EXERCISE DETAILS:
The full set of entries below needs to be written out exactly.

DATA SUPPLIED:
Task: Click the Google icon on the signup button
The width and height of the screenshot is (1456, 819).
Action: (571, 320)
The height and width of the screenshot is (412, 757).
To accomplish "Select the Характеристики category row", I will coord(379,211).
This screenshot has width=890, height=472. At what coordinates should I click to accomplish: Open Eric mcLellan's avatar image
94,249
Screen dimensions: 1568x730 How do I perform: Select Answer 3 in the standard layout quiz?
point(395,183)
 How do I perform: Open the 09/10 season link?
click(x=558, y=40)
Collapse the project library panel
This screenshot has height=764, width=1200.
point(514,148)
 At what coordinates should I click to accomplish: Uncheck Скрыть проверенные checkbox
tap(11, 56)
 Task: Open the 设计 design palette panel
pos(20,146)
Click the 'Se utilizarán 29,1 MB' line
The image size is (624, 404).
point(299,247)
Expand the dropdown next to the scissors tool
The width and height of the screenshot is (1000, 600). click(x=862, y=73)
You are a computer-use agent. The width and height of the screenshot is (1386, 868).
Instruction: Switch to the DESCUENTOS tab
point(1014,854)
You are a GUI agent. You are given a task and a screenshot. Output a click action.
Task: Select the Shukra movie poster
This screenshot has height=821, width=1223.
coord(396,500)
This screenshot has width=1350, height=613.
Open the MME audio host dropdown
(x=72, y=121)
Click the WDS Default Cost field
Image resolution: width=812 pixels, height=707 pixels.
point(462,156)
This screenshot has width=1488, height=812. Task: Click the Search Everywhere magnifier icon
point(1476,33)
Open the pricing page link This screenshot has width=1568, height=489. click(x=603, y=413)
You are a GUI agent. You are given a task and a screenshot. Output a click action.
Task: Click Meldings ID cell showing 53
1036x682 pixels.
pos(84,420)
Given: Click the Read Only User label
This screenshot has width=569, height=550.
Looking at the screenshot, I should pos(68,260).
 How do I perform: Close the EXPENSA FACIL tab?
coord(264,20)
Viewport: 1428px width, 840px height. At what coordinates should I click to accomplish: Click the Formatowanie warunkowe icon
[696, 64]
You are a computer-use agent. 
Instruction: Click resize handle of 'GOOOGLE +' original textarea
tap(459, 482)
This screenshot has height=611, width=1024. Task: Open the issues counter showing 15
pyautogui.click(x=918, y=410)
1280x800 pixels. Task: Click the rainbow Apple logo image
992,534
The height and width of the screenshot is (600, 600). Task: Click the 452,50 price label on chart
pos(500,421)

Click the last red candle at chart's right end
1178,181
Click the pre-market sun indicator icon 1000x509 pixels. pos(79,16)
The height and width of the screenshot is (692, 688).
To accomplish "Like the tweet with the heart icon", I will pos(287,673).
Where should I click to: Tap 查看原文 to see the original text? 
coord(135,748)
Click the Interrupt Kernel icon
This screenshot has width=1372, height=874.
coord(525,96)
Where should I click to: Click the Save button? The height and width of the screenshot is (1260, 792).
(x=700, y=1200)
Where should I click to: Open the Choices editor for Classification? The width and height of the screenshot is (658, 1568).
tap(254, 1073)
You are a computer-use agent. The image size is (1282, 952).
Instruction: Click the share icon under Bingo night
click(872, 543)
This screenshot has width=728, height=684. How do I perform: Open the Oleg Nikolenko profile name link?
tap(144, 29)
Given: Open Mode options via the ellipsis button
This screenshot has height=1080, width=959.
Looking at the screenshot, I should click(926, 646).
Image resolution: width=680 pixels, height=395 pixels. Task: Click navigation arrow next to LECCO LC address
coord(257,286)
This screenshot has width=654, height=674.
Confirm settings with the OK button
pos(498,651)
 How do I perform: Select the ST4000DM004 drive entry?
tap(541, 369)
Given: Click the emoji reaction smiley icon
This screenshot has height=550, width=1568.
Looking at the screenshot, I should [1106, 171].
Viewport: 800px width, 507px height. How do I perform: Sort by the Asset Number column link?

RESULT OF THIS TASK:
Task: Click the Google icon on the signup button
The width and height of the screenshot is (1456, 819).
Action: (571, 320)
The height and width of the screenshot is (412, 757).
To accomplish "Select the Характеристики category row", I will coord(379,211).
This screenshot has width=890, height=472. At what coordinates should I click to accomplish: Open Eric mcLellan's avatar image
94,249
Screen dimensions: 1568x730 How do I perform: Select Answer 3 in the standard layout quiz?
point(395,183)
 How do I perform: Open the 09/10 season link?
click(x=558, y=40)
Collapse the project library panel
This screenshot has height=764, width=1200.
point(514,148)
 At what coordinates should I click to accomplish: Uncheck Скрыть проверенные checkbox
tap(11, 56)
 Task: Open the 设计 design palette panel
pos(20,146)
Click the 'Se utilizarán 29,1 MB' line
The image size is (624, 404).
point(299,247)
Expand the dropdown next to the scissors tool
The width and height of the screenshot is (1000, 600). click(x=862, y=73)
You are a computer-use agent. The width and height of the screenshot is (1386, 868).
Instruction: Switch to the DESCUENTOS tab
point(1014,854)
You are a GUI agent. You are given a task and a screenshot. Output a click action.
Task: Select the Shukra movie poster
This screenshot has height=821, width=1223.
coord(396,500)
This screenshot has width=1350, height=613.
Open the MME audio host dropdown
(x=72, y=121)
Click the WDS Default Cost field
Image resolution: width=812 pixels, height=707 pixels.
point(462,156)
This screenshot has width=1488, height=812. Task: Click the Search Everywhere magnifier icon
point(1476,33)
Open the pricing page link This screenshot has width=1568, height=489. click(x=603, y=413)
You are a GUI agent. You are given a task and a screenshot. Output a click action.
Task: Click Meldings ID cell showing 53
1036x682 pixels.
pos(84,420)
Given: Click the Read Only User label
This screenshot has width=569, height=550.
Looking at the screenshot, I should pos(68,260).
 How do I perform: Close the EXPENSA FACIL tab?
coord(264,20)
Viewport: 1428px width, 840px height. At what coordinates should I click to accomplish: Click the Formatowanie warunkowe icon
[696, 64]
You are a computer-use agent. 
Instruction: Click resize handle of 'GOOOGLE +' original textarea
tap(459, 482)
This screenshot has height=611, width=1024. Task: Open the issues counter showing 15
pyautogui.click(x=918, y=410)
1280x800 pixels. Task: Click the rainbow Apple logo image
992,534
The height and width of the screenshot is (600, 600). Task: Click the 452,50 price label on chart
pos(500,421)

Click the last red candle at chart's right end
1178,181
Click the pre-market sun indicator icon 1000x509 pixels. pos(79,16)
The height and width of the screenshot is (692, 688).
To accomplish "Like the tweet with the heart icon", I will pos(287,673).
Where should I click to: Tap 查看原文 to see the original text? 
coord(135,748)
Click the Interrupt Kernel icon
This screenshot has width=1372, height=874.
coord(525,96)
Where should I click to: Click the Save button? The height and width of the screenshot is (1260, 792).
(x=700, y=1200)
Where should I click to: Open the Choices editor for Classification? The width and height of the screenshot is (658, 1568).
tap(254, 1073)
You are a computer-use agent. The image size is (1282, 952).
Instruction: Click the share icon under Bingo night
click(872, 543)
This screenshot has width=728, height=684. How do I perform: Open the Oleg Nikolenko profile name link?
tap(144, 29)
Given: Open Mode options via the ellipsis button
This screenshot has height=1080, width=959.
Looking at the screenshot, I should click(926, 646).
Image resolution: width=680 pixels, height=395 pixels. Task: Click navigation arrow next to LECCO LC address
coord(257,286)
This screenshot has width=654, height=674.
Confirm settings with the OK button
pos(498,651)
 How do I perform: Select the ST4000DM004 drive entry?
tap(541, 369)
Given: Click the emoji reaction smiley icon
This screenshot has height=550, width=1568.
Looking at the screenshot, I should [1106, 171].
Viewport: 800px width, 507px height. How do I perform: Sort by the Asset Number column link?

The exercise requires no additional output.